SOURCE MATERIAL:
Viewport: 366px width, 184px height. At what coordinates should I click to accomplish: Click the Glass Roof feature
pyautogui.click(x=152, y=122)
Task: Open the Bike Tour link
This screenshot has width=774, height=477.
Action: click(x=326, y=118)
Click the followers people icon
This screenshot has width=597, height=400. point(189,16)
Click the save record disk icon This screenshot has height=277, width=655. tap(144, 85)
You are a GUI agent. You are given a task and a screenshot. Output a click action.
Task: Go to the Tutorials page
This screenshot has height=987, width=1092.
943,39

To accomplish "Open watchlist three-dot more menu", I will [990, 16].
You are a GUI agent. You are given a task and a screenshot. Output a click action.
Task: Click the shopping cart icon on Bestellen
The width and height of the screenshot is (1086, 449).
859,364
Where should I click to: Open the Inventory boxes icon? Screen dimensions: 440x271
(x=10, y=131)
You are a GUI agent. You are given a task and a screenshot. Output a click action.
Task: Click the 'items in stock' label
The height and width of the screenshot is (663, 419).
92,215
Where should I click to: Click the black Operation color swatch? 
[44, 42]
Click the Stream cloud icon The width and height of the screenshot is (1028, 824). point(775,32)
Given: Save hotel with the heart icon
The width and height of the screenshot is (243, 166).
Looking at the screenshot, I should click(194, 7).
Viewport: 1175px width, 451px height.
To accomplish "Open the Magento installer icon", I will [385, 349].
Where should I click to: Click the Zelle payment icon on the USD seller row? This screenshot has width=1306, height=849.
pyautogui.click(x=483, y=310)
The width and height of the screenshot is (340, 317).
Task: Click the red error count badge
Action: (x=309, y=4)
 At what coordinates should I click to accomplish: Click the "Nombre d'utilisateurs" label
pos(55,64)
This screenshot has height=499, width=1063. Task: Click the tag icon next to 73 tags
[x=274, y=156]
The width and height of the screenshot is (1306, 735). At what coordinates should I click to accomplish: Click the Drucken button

YOUR OBJECTIVE:
Output each record precisely as given.

SOLVED EXERCISE:
Viewport: 366px width, 184px height. At what coordinates should I click to accomplish: Click the Glass Roof feature
pyautogui.click(x=152, y=122)
Task: Open the Bike Tour link
This screenshot has width=774, height=477.
Action: click(x=326, y=118)
Click the followers people icon
This screenshot has width=597, height=400. point(189,16)
Click the save record disk icon This screenshot has height=277, width=655. tap(144, 85)
You are a GUI agent. You are given a task and a screenshot. Output a click action.
Task: Go to the Tutorials page
This screenshot has height=987, width=1092.
943,39

To accomplish "Open watchlist three-dot more menu", I will [990, 16].
You are a GUI agent. You are given a task and a screenshot. Output a click action.
Task: Click the shopping cart icon on Bestellen
The width and height of the screenshot is (1086, 449).
859,364
Where should I click to: Open the Inventory boxes icon? Screen dimensions: 440x271
(x=10, y=131)
You are a GUI agent. You are given a task and a screenshot. Output a click action.
Task: Click the 'items in stock' label
The height and width of the screenshot is (663, 419).
92,215
Where should I click to: Click the black Operation color swatch? 
[44, 42]
Click the Stream cloud icon The width and height of the screenshot is (1028, 824). point(775,32)
Given: Save hotel with the heart icon
The width and height of the screenshot is (243, 166).
Looking at the screenshot, I should click(194, 7).
Viewport: 1175px width, 451px height.
To accomplish "Open the Magento installer icon", I will [385, 349].
Where should I click to: Click the Zelle payment icon on the USD seller row? This screenshot has width=1306, height=849.
pyautogui.click(x=483, y=310)
The width and height of the screenshot is (340, 317).
Task: Click the red error count badge
Action: (x=309, y=4)
 At what coordinates should I click to accomplish: Click the "Nombre d'utilisateurs" label
pos(55,64)
This screenshot has height=499, width=1063. Task: Click the tag icon next to 73 tags
[x=274, y=156]
The width and height of the screenshot is (1306, 735). At what coordinates should I click to accomplish: Click the Drucken button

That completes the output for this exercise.